Variante : Si vous pratiquez souvent ou si vous faites une séance de plus de 30mn, remontez de 1 ou 2 cm le tube pour l’essentiel de la séance, afin de soulager vos tympans (la bulle sera alors un peu plus haut dans le tube). Ne redescendez qu’en fin de session.

Exercice 2 B

Idem, mais avec une compensation unique. Maintenez la pression constante pendant 20-30s. La bulle d’air doit être à la limite de la sortie et bouger le moins possible.

Remarque : Dans cet exercice, les trompes d’eustache sont maintenues constamment ouvertes (ou proches de l’être), et sans a-coups. c’est donc un très bon exercice pour :

  • le BTV profond
  • le frenzel mains libres
  • le mouthfill mains libres

Mouthfill: Apprendre la continuité d’avance du piston

Le but est de travailler le mouvement de piston de la langue, avec la plus grande régularité possible

Exercice 3

le flexible placé 3-4 cm au dessus de la profondeur de compensation, compenser (charge T, K ou H) en faisant buller le plus régulièrement possible :

  • éviter les amas de bulle
  • éviter les absences de bulle de plusieurs secondes

L’intérêt est double :

  • La régularité (l’important est la régularité des bulles, pas celui du mouvement de langue!)

════════

**CONSIGNE**.
Mettez à jour le texte sur les exercices de compensation, en commençant par « Idem, mais avec » et en poursuivant jusqu’à « le moins possible. », s’il vous plaît, avec « stable » à la place de « constante ». Les enregistrements ne sont pas nécessaires.

**LISTE DES ENREGISTREMENTS**.
════════

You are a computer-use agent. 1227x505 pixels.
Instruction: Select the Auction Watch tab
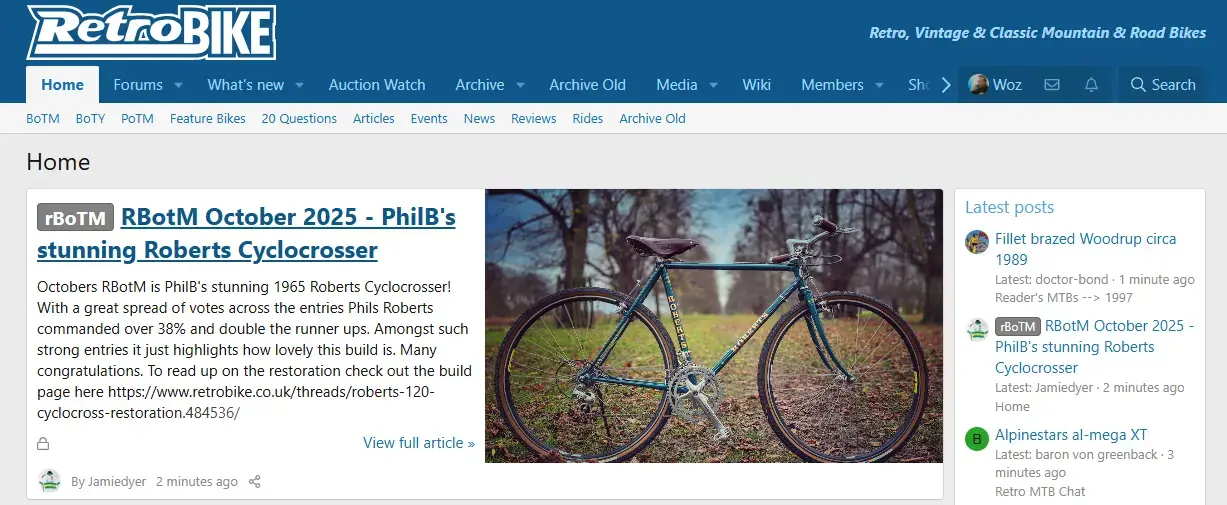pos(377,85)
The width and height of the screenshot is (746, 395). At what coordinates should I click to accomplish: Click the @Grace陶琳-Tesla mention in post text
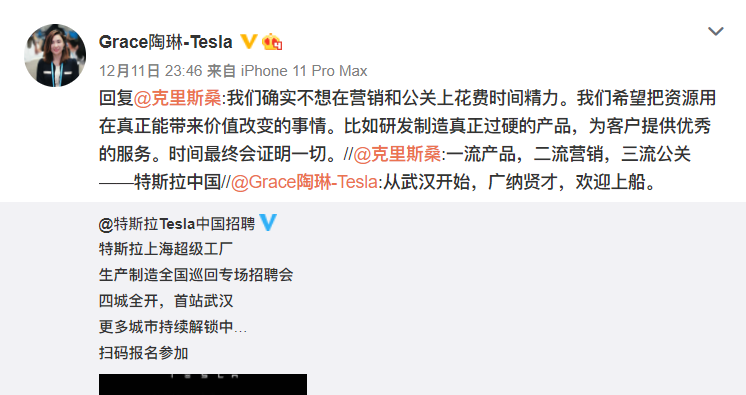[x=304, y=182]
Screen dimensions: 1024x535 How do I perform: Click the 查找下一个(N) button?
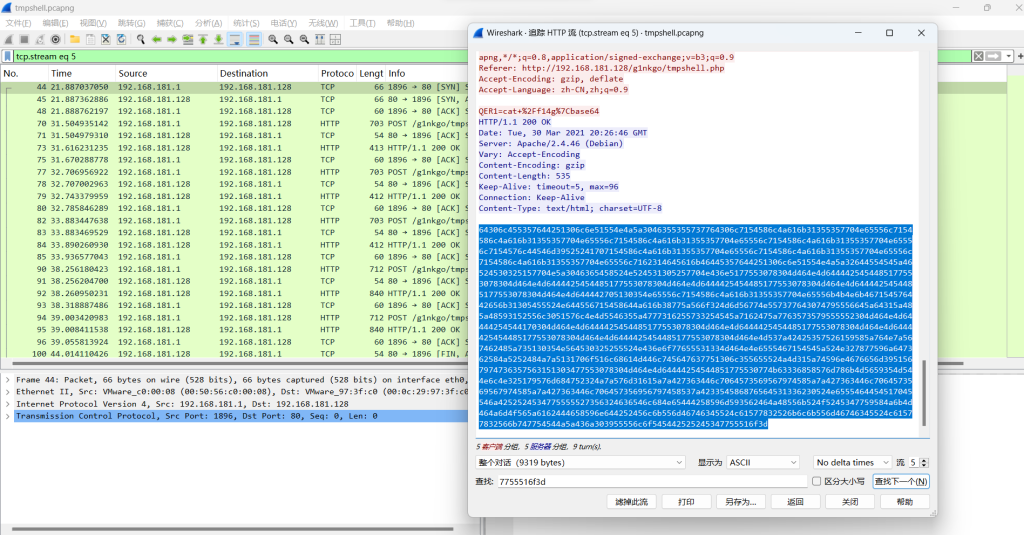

════════

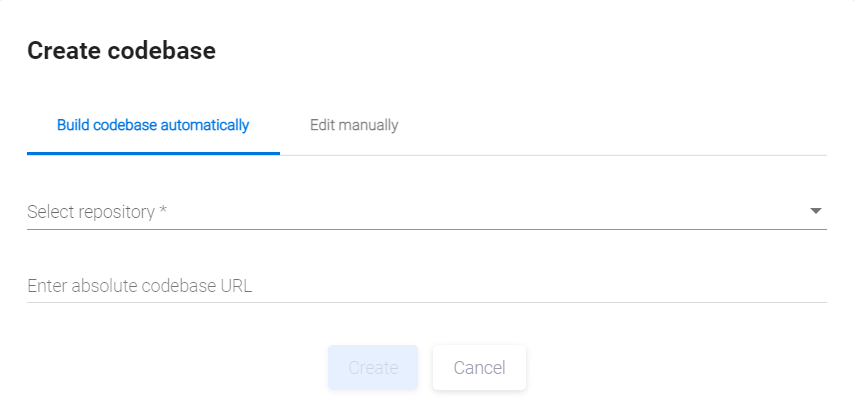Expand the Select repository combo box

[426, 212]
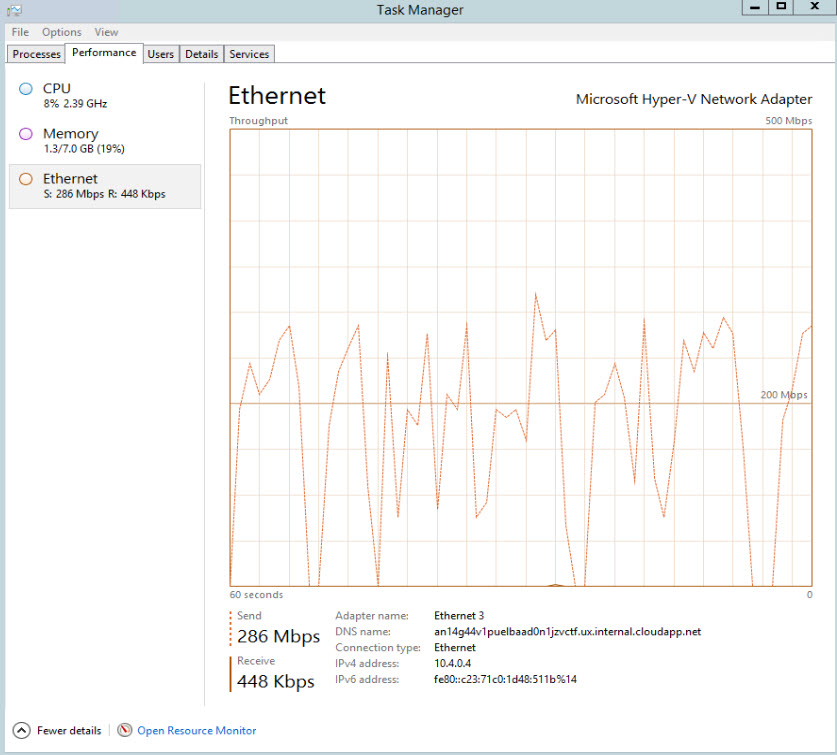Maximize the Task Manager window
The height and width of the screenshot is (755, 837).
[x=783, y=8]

════════

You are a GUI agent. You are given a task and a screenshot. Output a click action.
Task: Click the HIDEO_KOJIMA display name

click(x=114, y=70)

════════

**CORRIGÉ**.
Idem, mais avec une compensation unique. Maintenez la pression stable pendant 20-30s. La bulle d’air doit être à la limite de la sortie et bouger le moins possible.